What is the difference between ports 465 and 587?

SMTP protocol: smtps (port 465) v. msa (port 587)

Ports 465 and 587 are intended for email client to email server communication - sending out email using SMTP protocol.

Port 465 is for smtps
SSL encryption is started automatically before any SMTP level communication.

Port 587 is for msa
It is almost like standard SMTP port. MSA should accept email after authentication (e.g. after SMTP AUTH). It helps to stop outgoing spam when netmasters of DUL ranges can block outgoing connections to SMTP port (port 25).
SSL encryption may be started by STARTTLS command at SMTP level if server supports it and your ISP does not filter server's EHLO reply (reported 2014).


Port 25 is used by MTA to MTA communication (mail server to mail server). It may be used for client to server communication but it is not currently the most recommended. Standard SMTP port accepts email from other mail servers to its "internal" mailboxes without authentication.


587 vs. 465

These port assignments are specified by the Internet Assigned Numbers Authority (IANA):

  • Port 587: [SMTP] Message submission (SMTP-MSA), a service that accepts submission of email from email clients (MUAs). Described in RFC 6409.
  • Port 465: URL Rendezvous Directory for SSM (entirely unrelated to email)

Historically, port 465 was initially planned for the SMTPS encryption and authentication “wrapper” over SMTP, but it was quickly deprecated (within months, and over 15 years ago) in favor of STARTTLS over SMTP (RFC 3207). Despite that fact, there are probably many servers that support the deprecated protocol wrapper, primarily to support older clients that implemented SMTPS. Unless you need to support such older clients, SMTPS and its use on port 465 should remain nothing more than an historical footnote.
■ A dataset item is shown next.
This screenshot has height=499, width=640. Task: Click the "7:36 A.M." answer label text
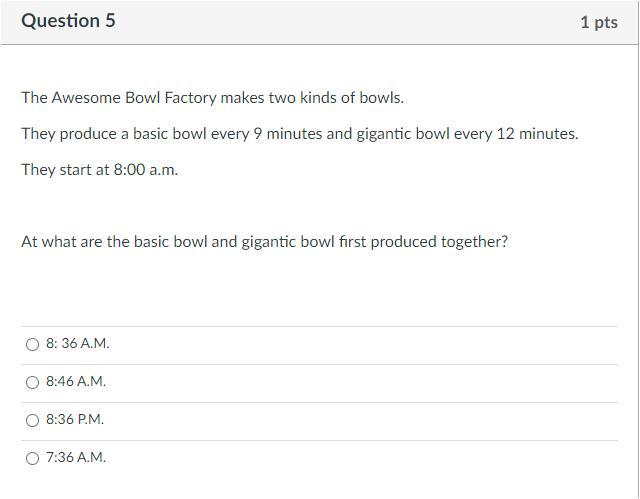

The hopelessly confusing and imprecise term, SSL, has often been used to indicate the SMTPS wrapper and TLS to indicate the STARTTLS protocol extension.

For completeness: Port 25

  • Port 25: Simple Mail Transfer (SMTP-MTA), a service that accepts submission of email from other servers (MTAs or MSAs). Described in RFC 5321.

Sources:

  • IANA Service Name and Transport Protocol Port Number Registry
  • “Revoking the smtps TCP port” - Email from Internet Mail Consortium director Paul Hoffman, 12 Nov 1998.
  • RFC 6409 - Message Submission for Mail
  • RFC 5321 - Simple Mail Transfer Protocol
  • RFC 3207 - SMTP Service Extension for Secure SMTP over Transport Layer Security
  • RFC 4607 - Source-Specific Multicast for IP

The correct answer to this question has been changed by the publication of RFC 8314. As a result, port 465 and 587 are both valid ports for a mail submission agent (MSA). Port 465 requires negotiation of TLS/SSL at connection setup and port 587 uses STARTTLS if one chooses to negotiate TLS. The IANA registry was updated to allow legitimate use of port 465 for this purpose. For mail relay, only port 25 is used so STARTTLS is the only way to do TLS with mail relay. It's helpful to think of mail relay and mail submission as two very different services (with many behavior differences like requiring auth, different timeouts, different message modification rules, etc.) that happen to use a similar wire protocol.